Exercise instructions
1) Reproduce the market commentary verbatim, starting with "Running a hot economy could" and going on through "their global counterparts.".
2) Tally the lines of the records that contain the string "panel", matching case exactly, and reply with the number only.

Passage provided
Running a hot economy could boost global commodity demand, markets

By Dr. Bobby Coats, Division of Agriculture, University of Arkansas System

Market Price Considerations for the Week Beginning Oct. 31, 2016:

Market Anxiety

For the week beginning Oct. 31, 2016, protecting ones’ market positions is paramount for an array of reasons. Two key reasons follow:

  • The U.S. Federal Reserve’s Open Market Committee (FOMC) meeting Tuesday and Wednesday (Nov. 1 and 2) will set the U.S. monetary policy tone for the remainder of the calendar year and into next year. Reading between lines, their verbal guidance will also be highly suggestive of expectations from their global counterparts.
    • Bond Yields Ever-So Slow Rise: No one is really anticipating a rate hike at this meeting, but ongoing global government and Central Bank intervention to address the economic paralyses of chronic global deflationary forces have many global bond yields ever-so very slowly rising. Globally, a slightly stronger economic pulse is evident, due to ongoing global intervention activities, which is no small accomplishment, given the recessionary tendencies of the aggregate global economic setting.
    • Rate Hike Dec. 13-14 FOMC Meeting: Fed verbal guidance have market participants anticipating a rate hike at their December meeting. Very simplistically, one can look at the U.S. and global economy intervention activities one of two ways:
      • First, a continuation of status-quo government and Central Bank intervention likely yields a U.S. economy that slips into a recession sooner rather than later and a global economy that continues to erode its economic activity with the results being building protectionism, chronic slow global growth at the very best and anemic demand for commodities.
      • Second, instead of status-quo, which yields dangerous global economic paralysis, building global populists movements, political uncertainty, military friction or worse, etc. look for continued building simulative activities coming from governments globally that are highly orchestrated with aggressive monetary policy at a level that builds on current policies, which are stabilizing the global economy; with a potentially growing demand for commodities.              
  • Nov. 8, 2016, U.S. Presidential and Congressional elections have market participants scrambling to define their risk exposure and limit their potential loses. At one end of the risk management spectrum some market participants may close positions and at the other end of the spectrum others will simply have an elevated level of risk protection.
    • Whatever the outcome of the elections the fiscal policy challenge will be to provide the U.S. economy with aggressive levels of stimulus sufficient to allow the U.S. to avoid a 2017 recession and provide global fiscal policy leadership sufficient to elevate global economic activity to an inflationary level required to produce real growth and commodity demand.
    • Stimulative fiscal policy activities would be dependent on Presidential and Congressional leadership, but may include infrastructure, a direct check to taxpayers, military preparedness given building global military friction, research to give U.S. businesses a global technological advantage, etc.   

Running a Hot Economy

Yellen Cites Benefits to Running Economy Hot for Some Time

Fed leader also warns that holding an accommodative stance for too long could have costs

By Jon Hilsenrath and David Harrison, Updated Oct. 14, 2016 WSJ

“Federal Reserve Chairwoman Janet Yellen offered an argument for running the U.S. economy hot for a period to ensure moribund growth doesn’t become an entrenched feature of the business landscape.

Records supplied
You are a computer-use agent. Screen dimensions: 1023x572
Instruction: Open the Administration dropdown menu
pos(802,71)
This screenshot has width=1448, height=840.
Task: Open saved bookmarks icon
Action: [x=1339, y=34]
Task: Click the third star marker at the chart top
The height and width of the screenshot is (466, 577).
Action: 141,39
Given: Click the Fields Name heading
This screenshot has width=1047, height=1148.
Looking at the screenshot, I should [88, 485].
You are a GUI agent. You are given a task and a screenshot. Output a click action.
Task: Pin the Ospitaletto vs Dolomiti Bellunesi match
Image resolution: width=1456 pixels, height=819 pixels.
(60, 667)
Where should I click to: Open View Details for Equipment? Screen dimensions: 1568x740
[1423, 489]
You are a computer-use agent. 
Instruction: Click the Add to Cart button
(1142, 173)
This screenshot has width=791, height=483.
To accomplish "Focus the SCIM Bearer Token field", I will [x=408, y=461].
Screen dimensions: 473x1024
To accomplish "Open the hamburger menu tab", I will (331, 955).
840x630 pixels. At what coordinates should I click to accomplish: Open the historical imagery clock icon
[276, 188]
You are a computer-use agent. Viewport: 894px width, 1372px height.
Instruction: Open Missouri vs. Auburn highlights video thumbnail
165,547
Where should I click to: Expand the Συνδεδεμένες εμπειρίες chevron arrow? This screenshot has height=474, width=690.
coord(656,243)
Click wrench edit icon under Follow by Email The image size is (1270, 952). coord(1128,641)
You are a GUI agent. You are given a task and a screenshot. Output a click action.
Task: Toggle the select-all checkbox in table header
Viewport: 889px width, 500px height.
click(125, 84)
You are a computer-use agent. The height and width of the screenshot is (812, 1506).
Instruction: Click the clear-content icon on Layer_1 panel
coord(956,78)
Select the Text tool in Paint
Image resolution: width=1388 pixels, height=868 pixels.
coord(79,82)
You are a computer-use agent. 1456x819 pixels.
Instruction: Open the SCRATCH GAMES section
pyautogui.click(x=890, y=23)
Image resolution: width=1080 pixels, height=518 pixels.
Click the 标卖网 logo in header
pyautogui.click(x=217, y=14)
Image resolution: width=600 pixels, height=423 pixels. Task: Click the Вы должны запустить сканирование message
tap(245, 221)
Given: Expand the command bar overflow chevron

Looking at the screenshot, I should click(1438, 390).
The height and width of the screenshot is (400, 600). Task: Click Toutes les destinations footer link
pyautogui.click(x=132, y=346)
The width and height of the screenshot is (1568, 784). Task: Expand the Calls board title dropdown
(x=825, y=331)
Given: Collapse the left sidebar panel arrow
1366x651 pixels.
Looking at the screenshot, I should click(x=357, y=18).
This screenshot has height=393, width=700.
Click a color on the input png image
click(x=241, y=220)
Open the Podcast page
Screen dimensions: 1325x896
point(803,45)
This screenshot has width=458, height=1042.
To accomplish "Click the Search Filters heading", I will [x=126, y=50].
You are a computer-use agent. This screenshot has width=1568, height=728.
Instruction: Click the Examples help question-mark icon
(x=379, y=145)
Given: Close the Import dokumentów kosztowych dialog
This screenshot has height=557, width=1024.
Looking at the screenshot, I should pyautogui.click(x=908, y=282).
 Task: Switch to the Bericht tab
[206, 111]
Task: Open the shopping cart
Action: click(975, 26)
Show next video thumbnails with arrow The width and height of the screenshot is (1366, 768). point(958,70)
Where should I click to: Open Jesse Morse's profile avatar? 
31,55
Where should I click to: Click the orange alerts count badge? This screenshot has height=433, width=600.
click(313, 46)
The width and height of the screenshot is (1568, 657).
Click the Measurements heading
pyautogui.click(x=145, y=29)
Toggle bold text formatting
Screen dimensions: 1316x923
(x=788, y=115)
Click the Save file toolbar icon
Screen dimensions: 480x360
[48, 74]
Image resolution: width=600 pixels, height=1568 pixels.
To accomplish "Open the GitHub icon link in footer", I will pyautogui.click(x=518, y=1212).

Replies
1)
Running a hot economy could boost global commodity demand, markets

By Dr. Bobby Coats, Division of Agriculture, University of Arkansas System

Market Price Considerations for the Week Beginning Oct. 31, 2016:

Market Anxiety

For the week beginning Oct. 31, 2016, protecting ones’ market positions is paramount for an array of reasons. Two key reasons follow:

  • The U.S. Federal Reserve’s Open Market Committee (FOMC) meeting Tuesday and Wednesday (Nov. 1 and 2) will set the U.S. monetary policy tone for the remainder of the calendar year and into next year. Reading between lines, their verbal guidance will also be highly suggestive of expectations from their global counterparts.

2) 2